They were already a species inhabiting the wilderness in ancient times across many worlds, and even the sages do not remember their origins.
Unlike many D&D creatures, the bull-like gorgon was not invented from scratch by a writer, and as a result was not given a solid creation myth up front. Gary Gygax claimed to have taken the creature from a medieval bestiary.
The Ecology of the Gorgon (Dragon Magazine #97) describes Elminster's knowledge of the gorgon, whose petrifying breath even that archmage fears. It existed as a wild creature in Faerun at least as far back as Elminster's youth, c. 212 DR, where the people knew it by the name "stone bull". A gorgon once killed Elminster's dog.
According to that article, the information of which is attributed to an adventurer named Djaril Phylapur, gorgons hunt in pairs. This suggests that they may be naturally occurring magical beasts. They produce offspring naturally, so we know they can at least exist in the wild, although whether the original gorgon came from is evidently unknown even to the Sage of Shadowdale.
According to Ecology of the Chimera (Dragon #94), a gorgon can mate with a chimera to produce a sterile mule called the gorgimera. This suggests the possibility that the chimera and gorgon may be very distantly related. The chimera is speculated in that article to be a creature made by human experimentation, but it also says that the truth of that is lost to the mists of time. An argument against this theory is that the chimera can also interbreed in this manner with the hydra, which may more likely be a naturally occurring beast.
Elminster's Ecologies notes that the forest deities of Cormanthor have imbued the gorgons there with a curse that they turn to stone in water. This only says that the elven deities cursed that particular forest's gorgons, not that they created them; we might estimate that since those deities did not like the gorgon's design, at least those six gods did not create them originally.
The Petit Tarrasque and Other Monsters (Dragon #329) primarily describes the real-world origins of the bull-like gorgon and its likely confusion with the similar catoblepas, but gives this particular piece of in-world lore:
Both the catoblepas as described by Pliny and the bull-like "gorgon" are comparatively common throughout the known worlds and are discrete species. Such creatures would never be confused by anyone who witnessed both. The gorgon, therefore, does not appear to be an Earthly monster. Perhaps some plane-traveling medieval wizard is responsible for perpetuating this bizare name duplication.

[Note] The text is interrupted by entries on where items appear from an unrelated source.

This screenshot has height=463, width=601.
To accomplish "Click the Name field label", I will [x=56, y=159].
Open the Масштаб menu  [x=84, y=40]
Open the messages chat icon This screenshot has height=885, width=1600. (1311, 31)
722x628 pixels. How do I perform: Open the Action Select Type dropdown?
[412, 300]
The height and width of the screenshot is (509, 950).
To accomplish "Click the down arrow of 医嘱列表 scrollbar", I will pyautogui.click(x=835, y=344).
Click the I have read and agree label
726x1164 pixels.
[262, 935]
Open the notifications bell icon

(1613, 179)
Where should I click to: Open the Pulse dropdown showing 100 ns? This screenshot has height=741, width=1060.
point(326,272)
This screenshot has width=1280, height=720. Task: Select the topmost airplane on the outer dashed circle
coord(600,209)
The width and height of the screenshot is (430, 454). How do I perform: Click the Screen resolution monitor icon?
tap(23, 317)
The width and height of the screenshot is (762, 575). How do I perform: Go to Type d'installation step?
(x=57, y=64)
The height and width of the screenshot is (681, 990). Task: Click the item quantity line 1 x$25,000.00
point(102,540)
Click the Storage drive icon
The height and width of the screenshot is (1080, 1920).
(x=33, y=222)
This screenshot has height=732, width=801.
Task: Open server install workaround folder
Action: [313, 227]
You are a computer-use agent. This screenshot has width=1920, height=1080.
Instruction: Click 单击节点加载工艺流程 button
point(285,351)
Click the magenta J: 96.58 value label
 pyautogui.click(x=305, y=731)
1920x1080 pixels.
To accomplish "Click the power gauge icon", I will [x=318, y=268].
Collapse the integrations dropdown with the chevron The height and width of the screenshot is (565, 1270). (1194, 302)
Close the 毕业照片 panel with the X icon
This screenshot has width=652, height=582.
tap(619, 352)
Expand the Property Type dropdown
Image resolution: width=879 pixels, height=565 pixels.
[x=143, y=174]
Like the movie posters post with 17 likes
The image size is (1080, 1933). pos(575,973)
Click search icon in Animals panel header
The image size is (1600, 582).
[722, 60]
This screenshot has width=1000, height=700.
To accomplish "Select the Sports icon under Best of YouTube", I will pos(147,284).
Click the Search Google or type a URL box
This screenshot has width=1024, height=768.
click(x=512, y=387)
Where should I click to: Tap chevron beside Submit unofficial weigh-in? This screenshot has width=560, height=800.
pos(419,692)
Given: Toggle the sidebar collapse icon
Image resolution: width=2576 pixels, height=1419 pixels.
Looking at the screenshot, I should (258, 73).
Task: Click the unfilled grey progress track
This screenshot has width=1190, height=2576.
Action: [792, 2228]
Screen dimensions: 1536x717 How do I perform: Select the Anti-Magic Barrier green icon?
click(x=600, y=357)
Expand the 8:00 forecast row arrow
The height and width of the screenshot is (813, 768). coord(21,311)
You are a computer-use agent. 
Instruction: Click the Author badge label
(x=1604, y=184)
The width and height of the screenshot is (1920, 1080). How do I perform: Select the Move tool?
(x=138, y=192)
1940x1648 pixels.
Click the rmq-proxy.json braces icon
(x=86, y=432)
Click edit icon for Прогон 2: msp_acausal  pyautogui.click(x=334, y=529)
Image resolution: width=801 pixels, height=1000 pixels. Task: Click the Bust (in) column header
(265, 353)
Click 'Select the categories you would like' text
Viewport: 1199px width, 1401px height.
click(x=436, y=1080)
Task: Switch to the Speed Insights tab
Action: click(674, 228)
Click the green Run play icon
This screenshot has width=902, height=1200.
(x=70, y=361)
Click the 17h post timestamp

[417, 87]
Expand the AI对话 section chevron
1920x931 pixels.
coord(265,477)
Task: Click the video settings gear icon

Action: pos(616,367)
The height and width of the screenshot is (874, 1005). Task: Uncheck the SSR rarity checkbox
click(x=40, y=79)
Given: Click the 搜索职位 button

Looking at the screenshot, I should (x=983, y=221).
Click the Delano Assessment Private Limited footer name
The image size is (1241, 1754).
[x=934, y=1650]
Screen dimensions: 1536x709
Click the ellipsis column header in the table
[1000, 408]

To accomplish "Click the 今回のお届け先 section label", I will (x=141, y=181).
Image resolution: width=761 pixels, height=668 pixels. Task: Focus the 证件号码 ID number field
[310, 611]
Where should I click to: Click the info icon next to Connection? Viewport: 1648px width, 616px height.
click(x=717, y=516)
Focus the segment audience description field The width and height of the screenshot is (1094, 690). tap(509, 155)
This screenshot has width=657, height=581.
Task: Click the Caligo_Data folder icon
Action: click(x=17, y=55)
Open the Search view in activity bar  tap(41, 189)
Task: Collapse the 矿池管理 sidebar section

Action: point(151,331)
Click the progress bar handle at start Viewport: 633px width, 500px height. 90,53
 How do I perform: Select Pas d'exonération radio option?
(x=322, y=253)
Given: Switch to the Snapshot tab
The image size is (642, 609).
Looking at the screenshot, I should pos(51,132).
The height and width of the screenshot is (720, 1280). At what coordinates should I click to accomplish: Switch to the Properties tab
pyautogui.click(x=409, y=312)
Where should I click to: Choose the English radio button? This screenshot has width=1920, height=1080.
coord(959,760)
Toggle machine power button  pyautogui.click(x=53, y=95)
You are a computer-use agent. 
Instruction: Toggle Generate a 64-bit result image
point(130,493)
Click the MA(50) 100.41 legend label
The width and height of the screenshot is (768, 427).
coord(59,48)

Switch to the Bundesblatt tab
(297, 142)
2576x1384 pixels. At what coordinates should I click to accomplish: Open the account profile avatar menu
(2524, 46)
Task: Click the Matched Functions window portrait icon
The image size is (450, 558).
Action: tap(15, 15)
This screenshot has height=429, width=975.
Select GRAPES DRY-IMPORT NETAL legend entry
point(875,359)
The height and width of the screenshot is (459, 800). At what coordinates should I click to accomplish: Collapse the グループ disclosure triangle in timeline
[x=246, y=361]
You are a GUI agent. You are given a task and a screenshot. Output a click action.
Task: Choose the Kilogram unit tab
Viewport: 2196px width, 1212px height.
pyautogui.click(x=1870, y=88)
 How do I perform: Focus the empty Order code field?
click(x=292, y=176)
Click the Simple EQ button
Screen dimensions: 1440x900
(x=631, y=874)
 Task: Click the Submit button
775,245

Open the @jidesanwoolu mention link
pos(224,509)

This suggests, perhaps, that the gorgon was not, say, created by some wizard of a specific world, but rather it's a creature which has existed for a very long time across a great many separate worlds, and whose true origins have been lost to the mists of time.
The Ecology of the Catoblepas (Dragon #73) describes that even mages conflict over the exact nature of a "magical beast":
A magical creature, the wizards patiently explained, wouldn't need to breed, would it?
All right, retorted the naturalists, how come there are so many of them? Is some deranged thaumaturgist turning them out as an occupation?
The best information we have, then, is that the gorgon has existed in the wild for at least a thousand years, and if it was originally created by a wizard or deity, it was so long ago that practically nobody nowadays knows the truth.